REQUEST: Reproduce every entry below word for word, without changing or leaving out anything.
::::::
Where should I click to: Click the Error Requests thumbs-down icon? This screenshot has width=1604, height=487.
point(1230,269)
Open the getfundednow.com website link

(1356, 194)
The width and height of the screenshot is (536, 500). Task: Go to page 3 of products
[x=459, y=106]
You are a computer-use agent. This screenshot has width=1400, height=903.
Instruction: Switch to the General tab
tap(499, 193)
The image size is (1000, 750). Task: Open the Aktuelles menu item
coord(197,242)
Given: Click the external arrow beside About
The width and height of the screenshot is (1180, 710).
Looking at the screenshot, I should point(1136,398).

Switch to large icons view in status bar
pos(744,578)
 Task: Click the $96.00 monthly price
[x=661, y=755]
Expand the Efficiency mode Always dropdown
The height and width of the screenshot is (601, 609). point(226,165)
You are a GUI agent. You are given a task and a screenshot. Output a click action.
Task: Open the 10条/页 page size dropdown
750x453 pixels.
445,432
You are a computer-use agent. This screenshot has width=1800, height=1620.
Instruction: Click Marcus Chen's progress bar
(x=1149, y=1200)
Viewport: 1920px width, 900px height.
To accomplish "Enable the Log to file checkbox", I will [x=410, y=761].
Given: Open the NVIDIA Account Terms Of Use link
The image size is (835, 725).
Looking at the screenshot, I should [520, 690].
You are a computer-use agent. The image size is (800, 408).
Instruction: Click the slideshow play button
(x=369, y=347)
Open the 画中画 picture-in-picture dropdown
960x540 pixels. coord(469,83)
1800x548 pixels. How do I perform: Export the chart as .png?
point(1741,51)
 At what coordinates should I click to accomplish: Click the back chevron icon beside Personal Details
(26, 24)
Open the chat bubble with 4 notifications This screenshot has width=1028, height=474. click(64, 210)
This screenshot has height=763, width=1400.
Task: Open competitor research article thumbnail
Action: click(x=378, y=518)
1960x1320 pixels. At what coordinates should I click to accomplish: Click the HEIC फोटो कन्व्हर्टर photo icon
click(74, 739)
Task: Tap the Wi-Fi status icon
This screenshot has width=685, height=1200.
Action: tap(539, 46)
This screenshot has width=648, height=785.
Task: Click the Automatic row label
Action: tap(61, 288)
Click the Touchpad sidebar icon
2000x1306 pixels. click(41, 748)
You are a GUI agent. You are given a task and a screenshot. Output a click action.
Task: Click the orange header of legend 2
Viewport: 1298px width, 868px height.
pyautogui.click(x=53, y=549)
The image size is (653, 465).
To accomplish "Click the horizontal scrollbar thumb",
::::::
SOLUTION TO THE PROBLEM:
Where should I click to: Click the Error Requests thumbs-down icon? This screenshot has width=1604, height=487.
point(1230,269)
Open the getfundednow.com website link

(1356, 194)
The width and height of the screenshot is (536, 500). Task: Go to page 3 of products
[x=459, y=106]
You are a computer-use agent. This screenshot has width=1400, height=903.
Instruction: Switch to the General tab
tap(499, 193)
The image size is (1000, 750). Task: Open the Aktuelles menu item
coord(197,242)
Given: Click the external arrow beside About
The width and height of the screenshot is (1180, 710).
Looking at the screenshot, I should point(1136,398).

Switch to large icons view in status bar
pos(744,578)
 Task: Click the $96.00 monthly price
[x=661, y=755]
Expand the Efficiency mode Always dropdown
The height and width of the screenshot is (601, 609). point(226,165)
You are a GUI agent. You are given a task and a screenshot. Output a click action.
Task: Open the 10条/页 page size dropdown
750x453 pixels.
445,432
You are a computer-use agent. This screenshot has width=1800, height=1620.
Instruction: Click Marcus Chen's progress bar
(x=1149, y=1200)
Viewport: 1920px width, 900px height.
To accomplish "Enable the Log to file checkbox", I will [x=410, y=761].
Given: Open the NVIDIA Account Terms Of Use link
The image size is (835, 725).
Looking at the screenshot, I should [520, 690].
You are a computer-use agent. The image size is (800, 408).
Instruction: Click the slideshow play button
(x=369, y=347)
Open the 画中画 picture-in-picture dropdown
960x540 pixels. coord(469,83)
1800x548 pixels. How do I perform: Export the chart as .png?
point(1741,51)
 At what coordinates should I click to accomplish: Click the back chevron icon beside Personal Details
(26, 24)
Open the chat bubble with 4 notifications This screenshot has width=1028, height=474. click(64, 210)
This screenshot has height=763, width=1400.
Task: Open competitor research article thumbnail
Action: click(x=378, y=518)
1960x1320 pixels. At what coordinates should I click to accomplish: Click the HEIC फोटो कन्व्हर्टर photo icon
click(74, 739)
Task: Tap the Wi-Fi status icon
This screenshot has width=685, height=1200.
Action: tap(539, 46)
This screenshot has width=648, height=785.
Task: Click the Automatic row label
Action: tap(61, 288)
Click the Touchpad sidebar icon
2000x1306 pixels. click(41, 748)
You are a GUI agent. You are given a task and a screenshot. Output a click action.
Task: Click the orange header of legend 2
Viewport: 1298px width, 868px height.
pyautogui.click(x=53, y=549)
The image size is (653, 465).
To accomplish "Click the horizontal scrollbar thumb",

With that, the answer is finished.